EXTRACTED TEXT
——————

When I first stumbled into Brautigan’s hippie surrealism I didn’t know he’d been drawn, as I would be, to Montana, where he lived outside Livingston for a while, though I did eventually find (and read, and lose) a copy of the winsome The Tokyo-Montana Express, which I hope to possess again someday. I don’t recall knowing then that he’d killed himself with a gunshot and rotted for weeks at home in San Francisco before his body was found. Trout Fishing cultified him, and apparently that sat poorly.

While Trout Fishing in America isn’t strictly about trout fishing, there’s trout fishing in it, and I count it among my favorite trout fishing novels (a genre that I, a cork-and-worm fisherman at best, generally dislike for its ponderous pseudo-spiritual claims) alongside David James Duncan’s The River Why, which is probably at least partly to blame for all its loathesome imitators, but which is beautifully blameless its ownself.

On the other hand, i.e. the right-hand side, we have the Boy Scouts of America merit badge manual for trout fishing, which I recently found at Goodwill, and which mentions neither Brautigan nor Duncan. It does, however, contain an introduction that notes: “Fly-fishing is a specialized form of fishing that emerged centuries ago, as far back as 1653, when Sir Izaak Walton wrote The Compleat Angler.”

(Antiquarians beware: According to Bryan Garner’s Modern American Usage, and me, modern use of the spelling “compleat,” as versus “complete,” marks you as a compleatly pretentious ass, and is in itself “a one-word cliche.” I’m just saying.)

Apparently there are at least 100 of these Boy Scout merit badge manuals in publication, and this is the first I recall seeing one, even though I made it past Webelos and into the first year of Cub Scouts before my parents got inexplicably nervous about the single guy troop leader who never took us camping. Now that I know they’re out there (the manuals), I want them all.

And no, perversely, after five years in Montana, exposed daily to the kind of streams Orvis-worshipping dorks from New York pay thousands of dollars to visit, I never learned to fly-fish. I’m thinking about taking it up on Lady Bird (formerly Town) Lake in Austin, just to torture the perch and the purists.

——————

DATA SEGMENT
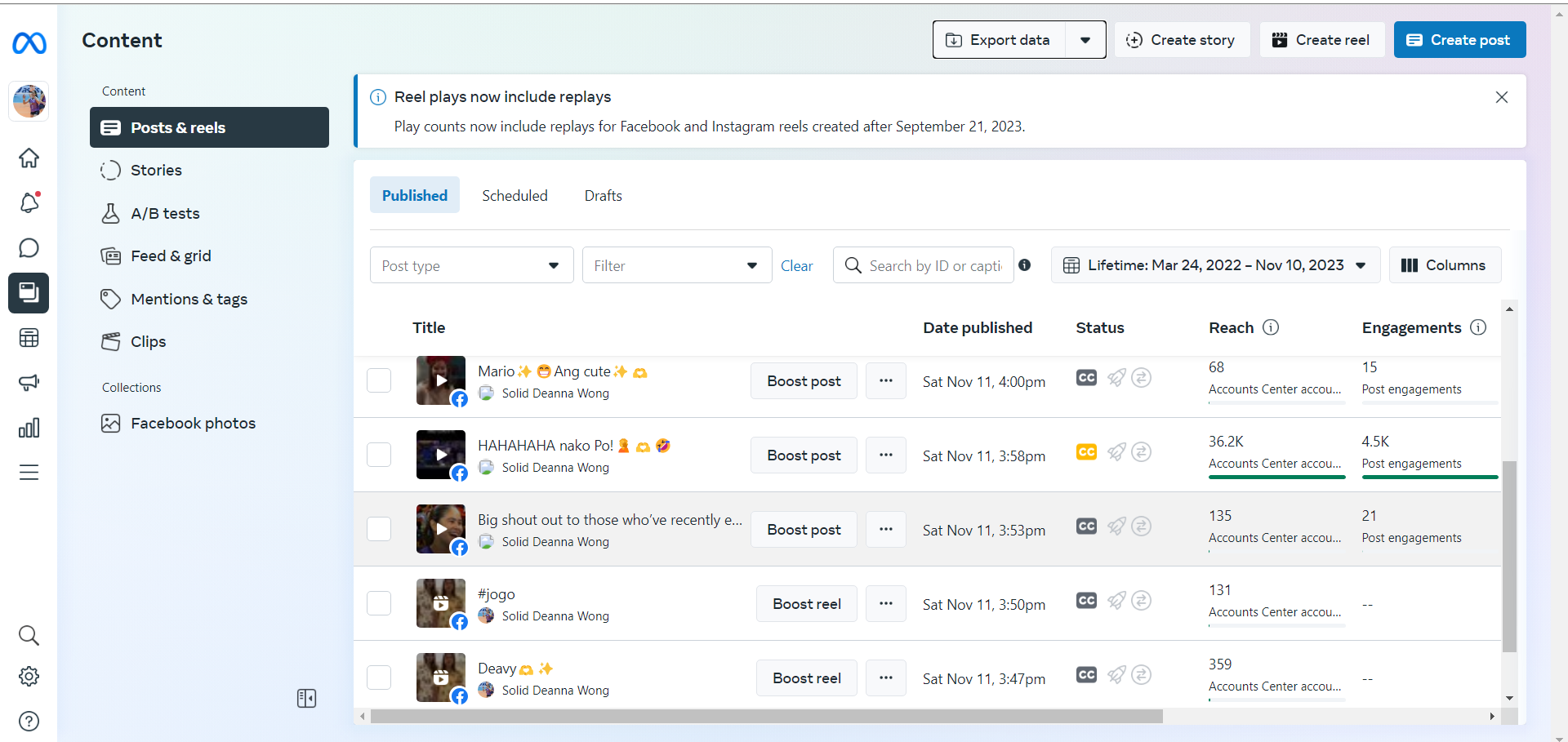
Task: Open the Inbox chat bubble icon
Action: point(29,247)
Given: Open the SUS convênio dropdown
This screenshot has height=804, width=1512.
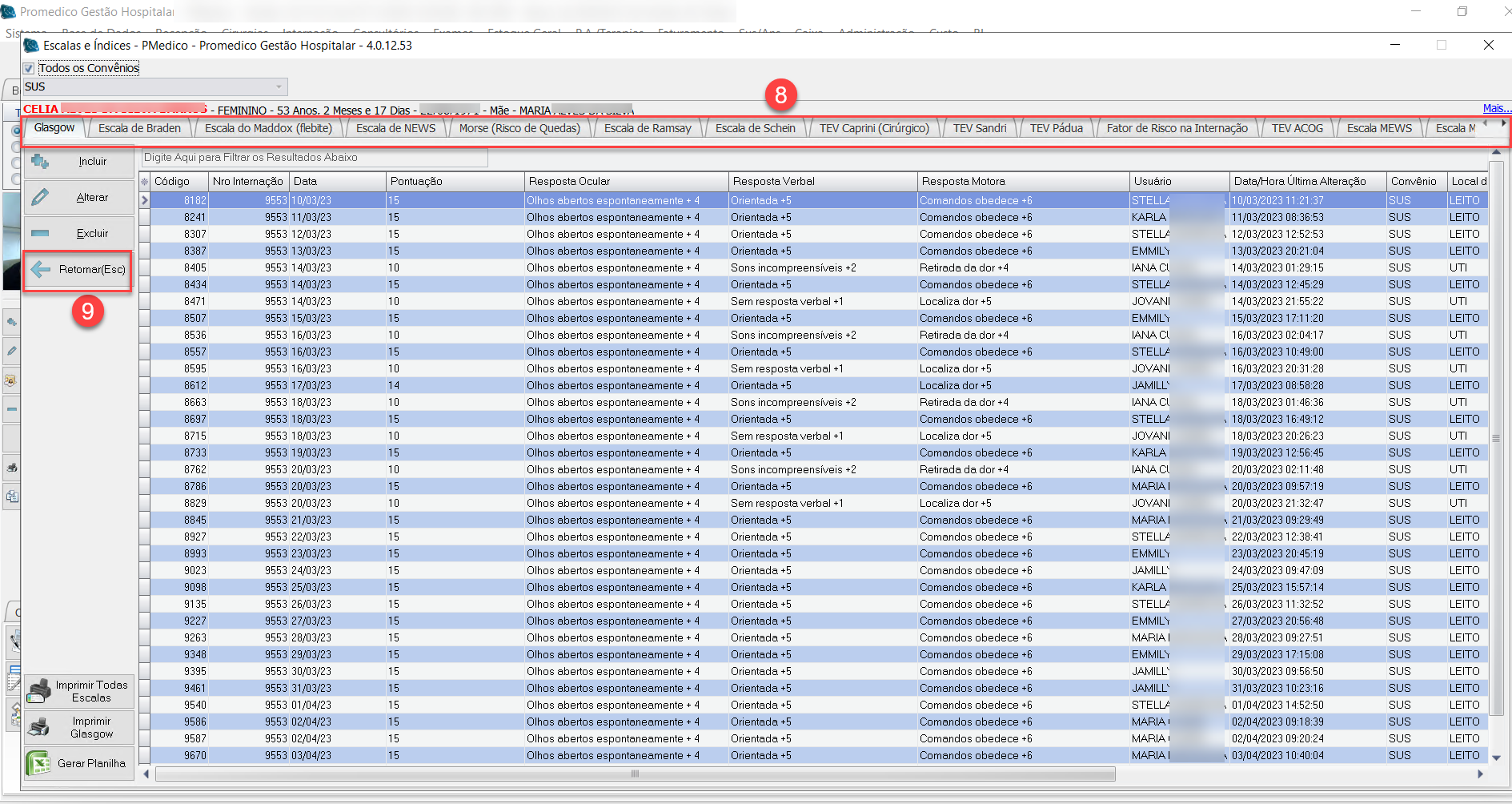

——————

PROBLEM A
Please set down the passage of the trout fishing essay from "When I first" to "that sat poorly.", word for word.
PROBLEM B
Name every book title that the trout fishing essay mentions.
PROBLEM C
According to the trout fishing essay, near which Montana town did Brautigan live for a while?

FULL RESPONSE A
When I first stumbled into Brautigan’s hippie surrealism I didn’t know he’d been drawn, as I would be, to Montana, where he lived outside Livingston for a while, though I did eventually find (and read, and lose) a copy of the winsome The Tokyo-Montana Express, which I hope to possess again someday. I don’t recall knowing then that he’d killed himself with a gunshot and rotted for weeks at home in San Francisco before his body was found. Trout Fishing cultified him, and apparently that sat poorly.

FULL RESPONSE B
The Tokyo-Montana Express
Trout Fishing in America
The River Why
The Compleat Angler
Modern American Usage

FULL RESPONSE C
Livingston